Cette semaine, le projet VideoLAN a subi une attaque DDOS visant la dernière version de son lecteur multimédia. L'opération, manifestement gratuite, a été observée au sein du logiciel Logstalgia, qui permet d'illustrer en vidéo l'historique des accès à un site web.

Popularisées par l'action d'Anonymous et de quelques collectifs de hackers, les attaques DDOS sont souvent présentées comme l'équivalent dématérialisée du sit-in. Il s'agirait ni plus ni moins d'une sorte de manifestation numérique destinée à empêcher des internautes d'accéder à un site ou une ressource, à l'image des protestations immobiles bloquant la voie publique ou l'entrée d'un bâtiment.
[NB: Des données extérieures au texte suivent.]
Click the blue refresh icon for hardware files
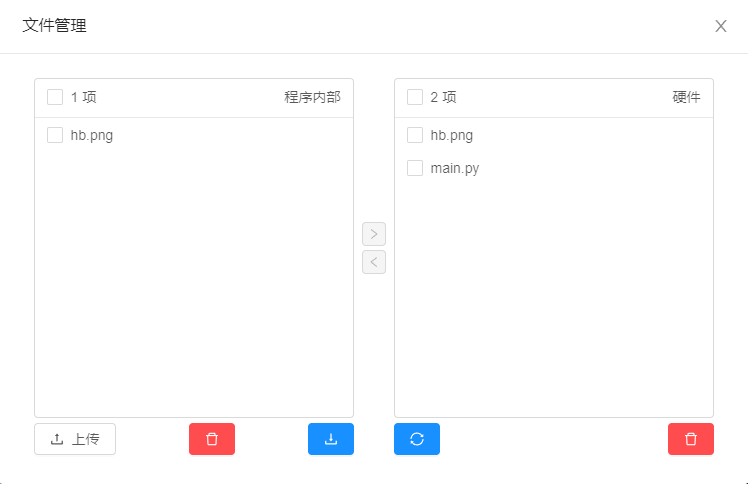 tap(417, 439)
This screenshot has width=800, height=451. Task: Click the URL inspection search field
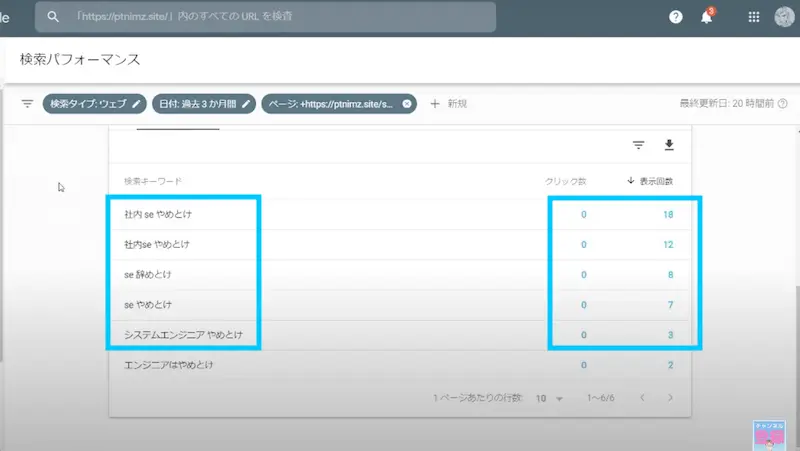pos(270,17)
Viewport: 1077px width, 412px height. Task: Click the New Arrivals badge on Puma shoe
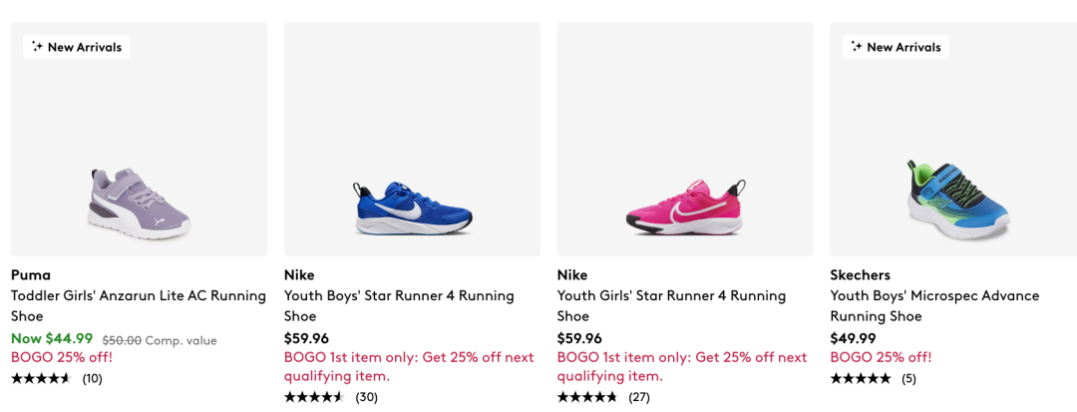coord(76,47)
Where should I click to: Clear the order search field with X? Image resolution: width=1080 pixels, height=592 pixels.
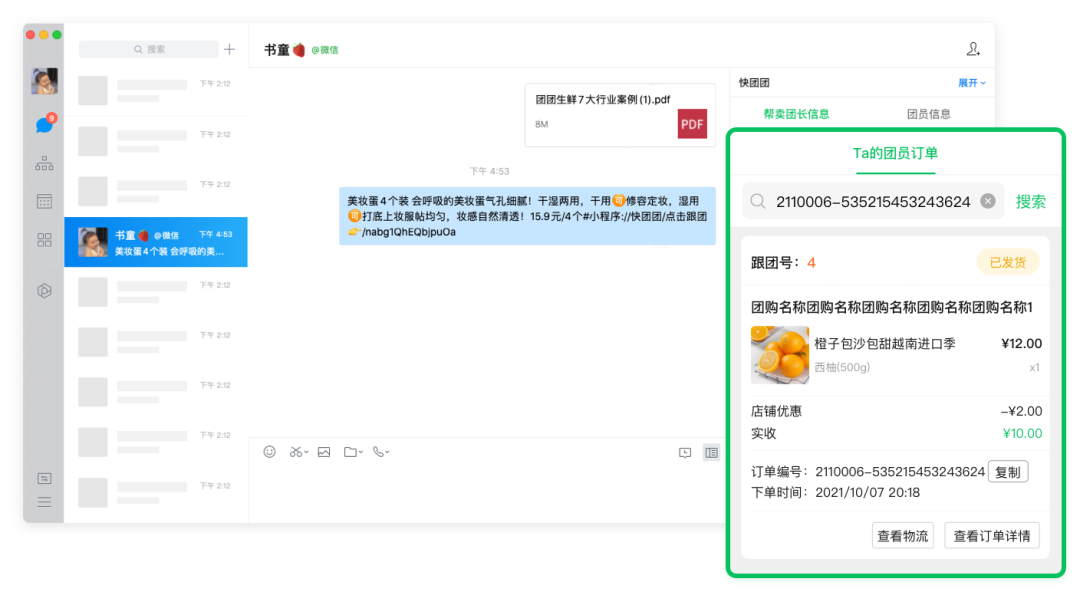[x=988, y=201]
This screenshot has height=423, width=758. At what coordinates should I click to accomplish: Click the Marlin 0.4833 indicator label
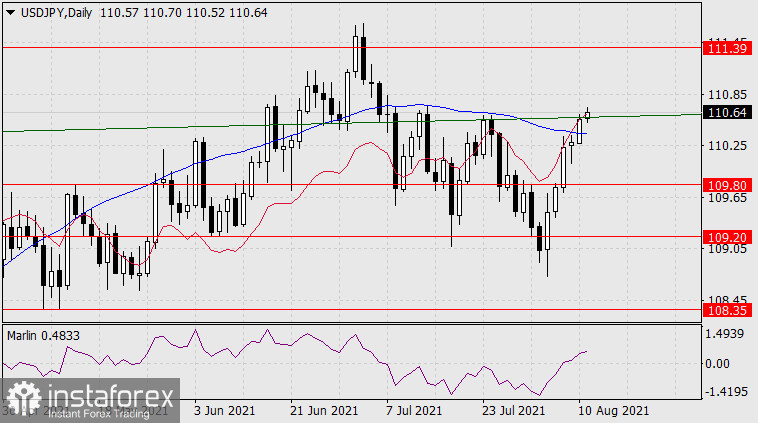tap(47, 332)
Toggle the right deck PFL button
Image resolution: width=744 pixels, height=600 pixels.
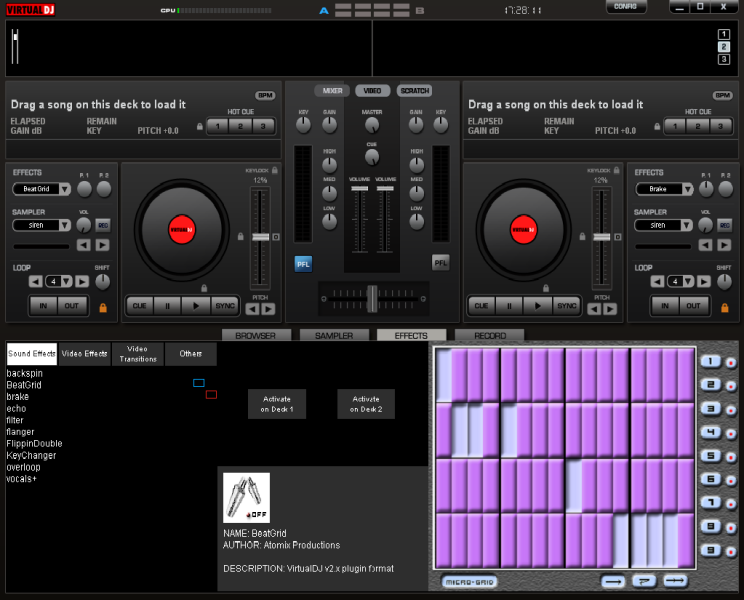[x=440, y=263]
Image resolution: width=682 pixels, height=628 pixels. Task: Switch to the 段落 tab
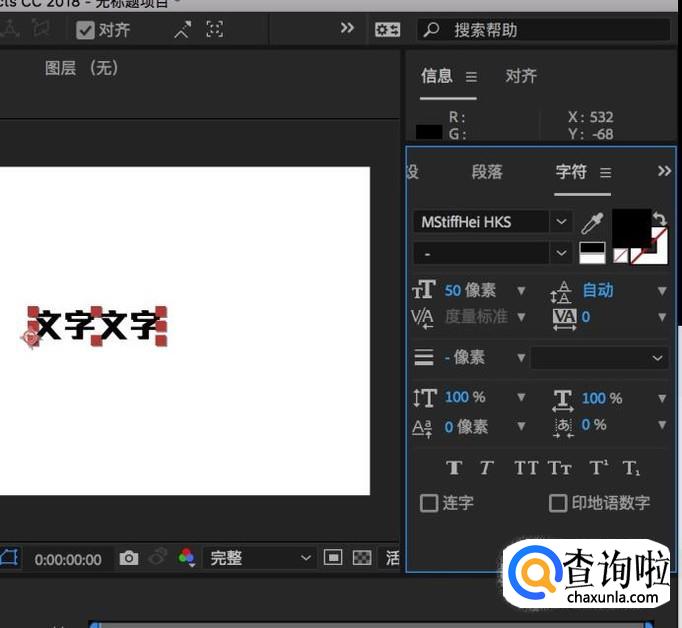pyautogui.click(x=487, y=172)
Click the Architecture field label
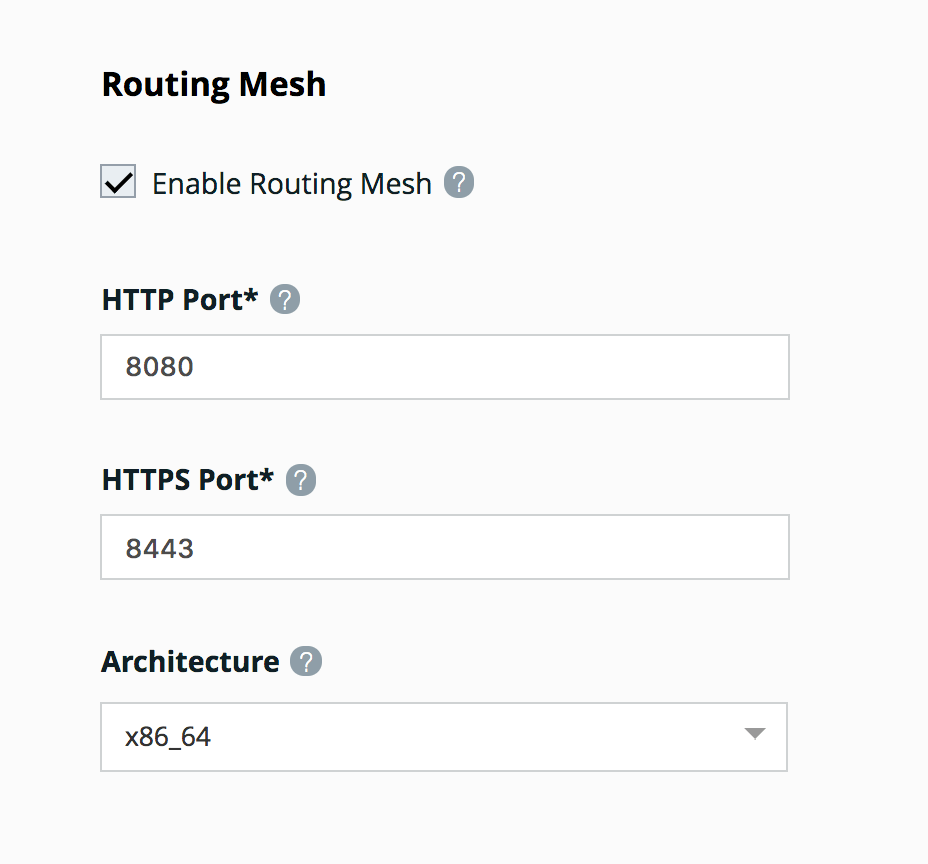 [x=190, y=661]
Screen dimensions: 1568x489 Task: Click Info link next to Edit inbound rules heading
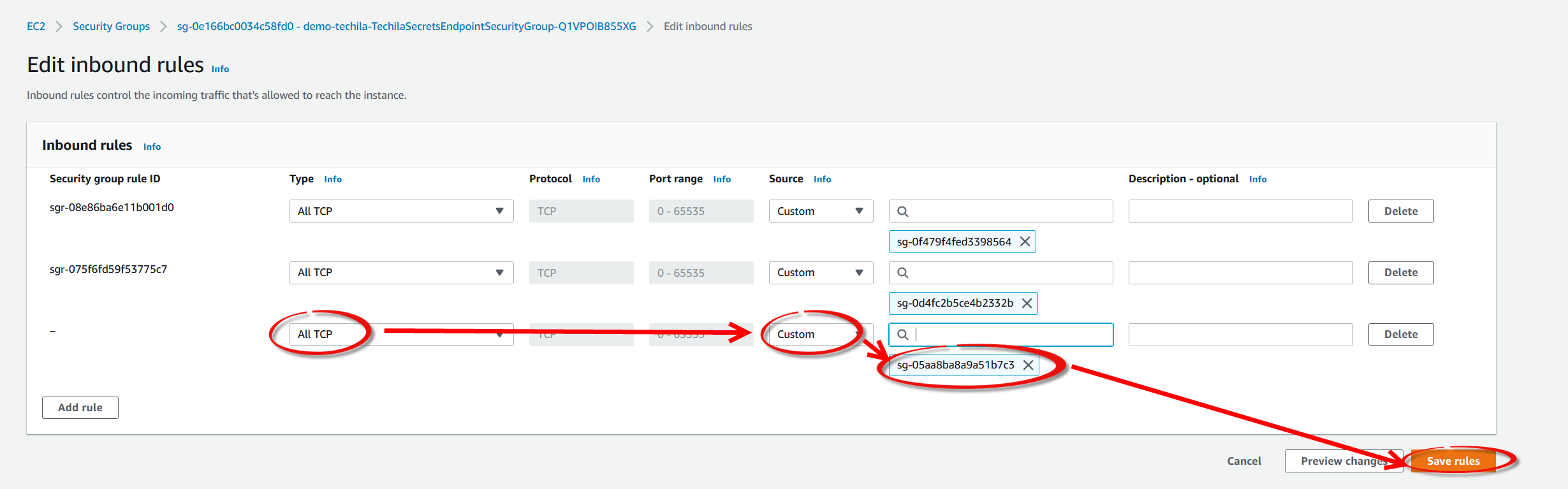pos(220,69)
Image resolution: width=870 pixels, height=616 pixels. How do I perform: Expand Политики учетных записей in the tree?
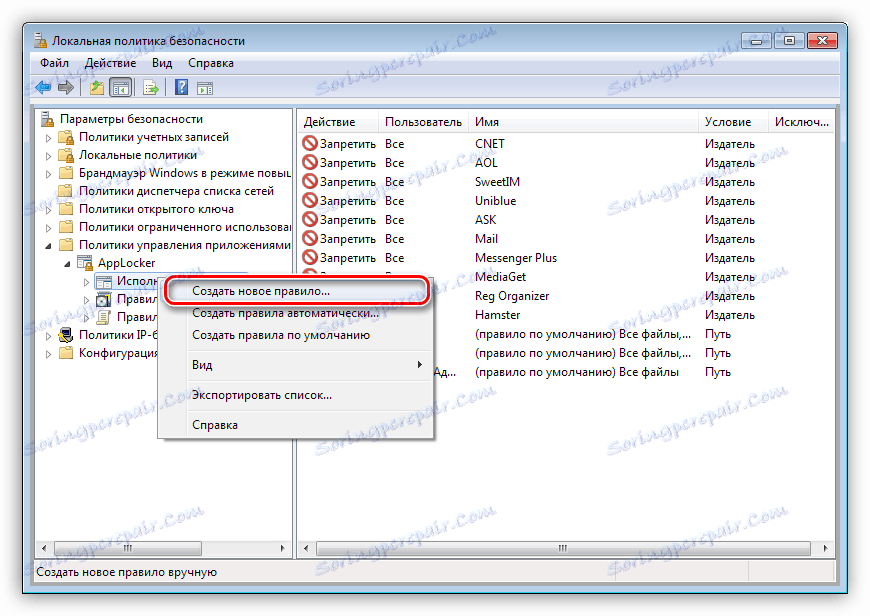tap(49, 136)
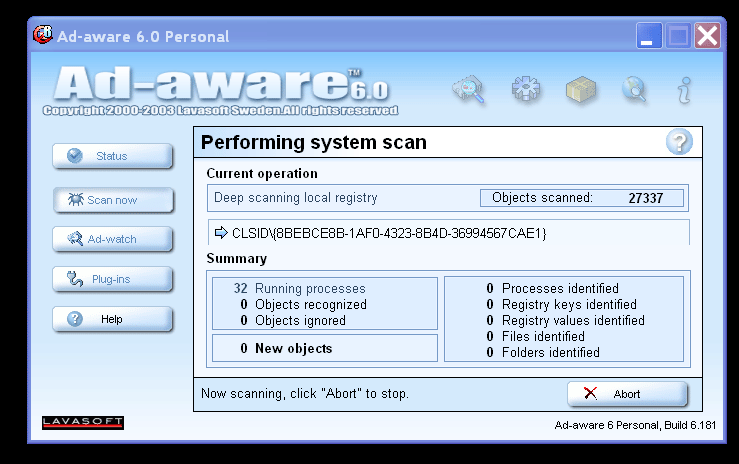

Les attaques DDOS sont controversées. Quelques personnalités historiques de l'univers du hacking s'opposent à ces méthodes. Idem pour The Pirate Bay. En outre, elles sont illicites : l'article L323-2 du Code pénal expose que "le fait d'entraver ou de fausser le fonctionnement d'un système de traitement automatisé de données est puni de cinq ans d'emprisonnement et de 75 000 euros d'amende".

De plus, les DDOS ne se contentent pas de bloquer l'accès : elles peuvent entraîner des conséquences imprévues. Que se passerait-il par exemple si une opération vise volontairement ou non les serveurs d'une banque ? D'un média ? D'une administration ? D'un quelconque service public ? Des problèmes en cascade pourraient alors survenir, sans que ceux-ci ne soient vus par les auteurs de l'attaque.

Par ailleurs, certaines actions semblent totalement gratuites. Cette semaine, le projet VideoLAN a été la cible d'une opération visant la dernière version de son lecteur multimédia. L'adresse conduisant vers VLC 2.0.6 a été sollicitée de façon exceptionnelle, au point que l'un des développeurs, Ludovic Fauvet, a choisi d'utiliser le logiciel Logstalgia pour montrer en vidéo le nombre incroyable de requêtes reçues en quelques heures.